After Portugal, my lovely girlfriend Jody met me in London, and we spent the next few days enjoying the London sights and culture. We saw “Wicked” in London’s West End, and attended another Port tasting. After a week of drinking Port, you would think that I’d be looking forward to a break, but this monumental tasting of some of the great Ports from Cockburns could not be missed. The 23 Ports on the day’s tasting agenda included Cockburns Ports from 1896, bottles from every declared vintage, 2007 cask samples, and even a bottle from the non-declared 1977 vintage, which basically doesn’t officially exist. It was provided from the private reserves of Cockburn’s winemaker, who joined us for the event from Portugal and added absolutely wonderful commentary about the wines throughout the night.
How could one top such a week and a half? A surprise trip to Venice for Jody, who thought all along that we were just going to spend “a few days in Scotland” after London. The weather was warm and perfect, the city was absolutely magical, and as the final exclamation on an unforgettable two weeks, we got engaged at dusk in the plaza of San Marco, steps from bank of Venice’s Grand Canal.
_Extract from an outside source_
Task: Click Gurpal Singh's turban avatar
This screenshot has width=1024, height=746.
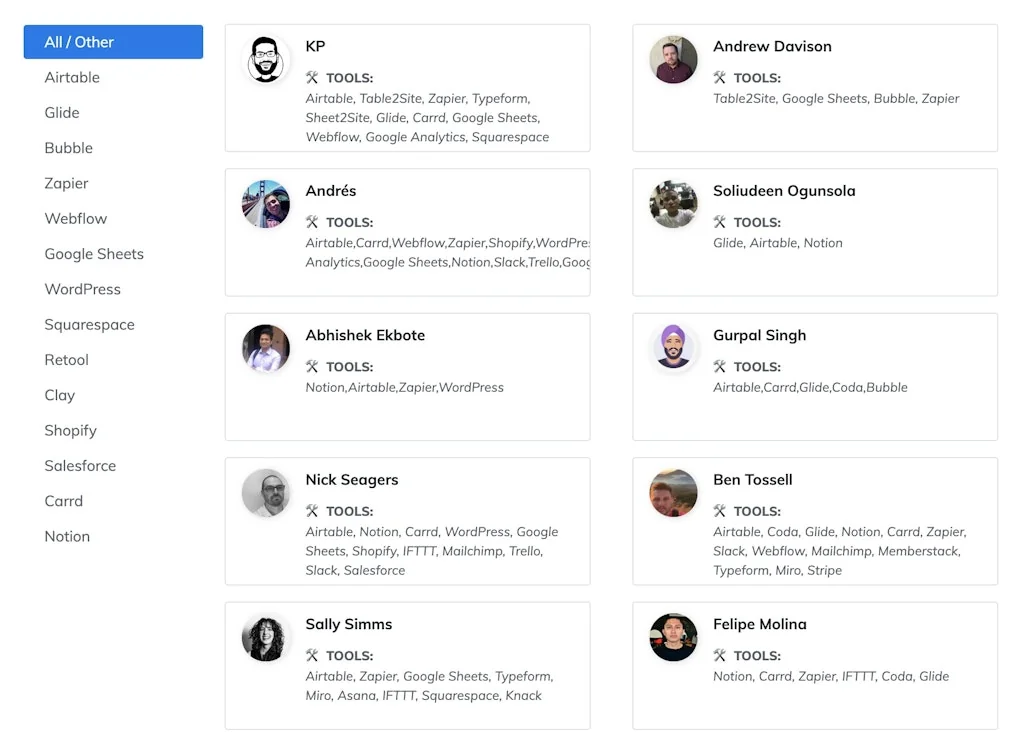Action: coord(673,348)
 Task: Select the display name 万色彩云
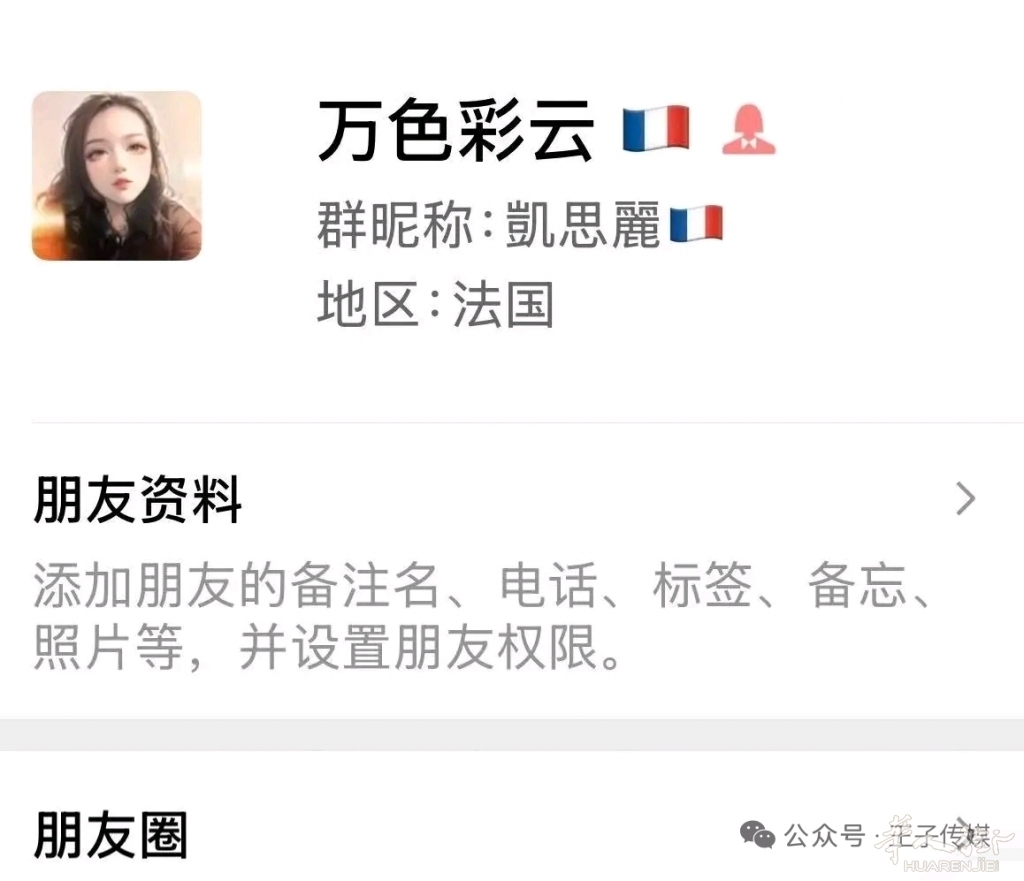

For October’s Poem of the Month, I give you a selection from the prose Poet Louis Jenkins…
Flight
Past mishaps might be attributed to an incomplete understanding of the laws of aerodynamics or perhaps even to a more basic failure of the imagination, but were to be expected. Remember, this is solo flight unencumbered by bicycle parts, aluminum and nylon or even feathers. A tour de force, really. There’s a lot of running and flapping involved and as you get older and heavier, a lot more huffing and puffing. But on a bright day like today with a strong headwind blowing up from the sea, when, having slipped the surly bonds of common sense and knowing she is watching, waiting in breathless anticipation, you send yourself hurtling down the long, green slope to the cliffs, who knows? You might just make it.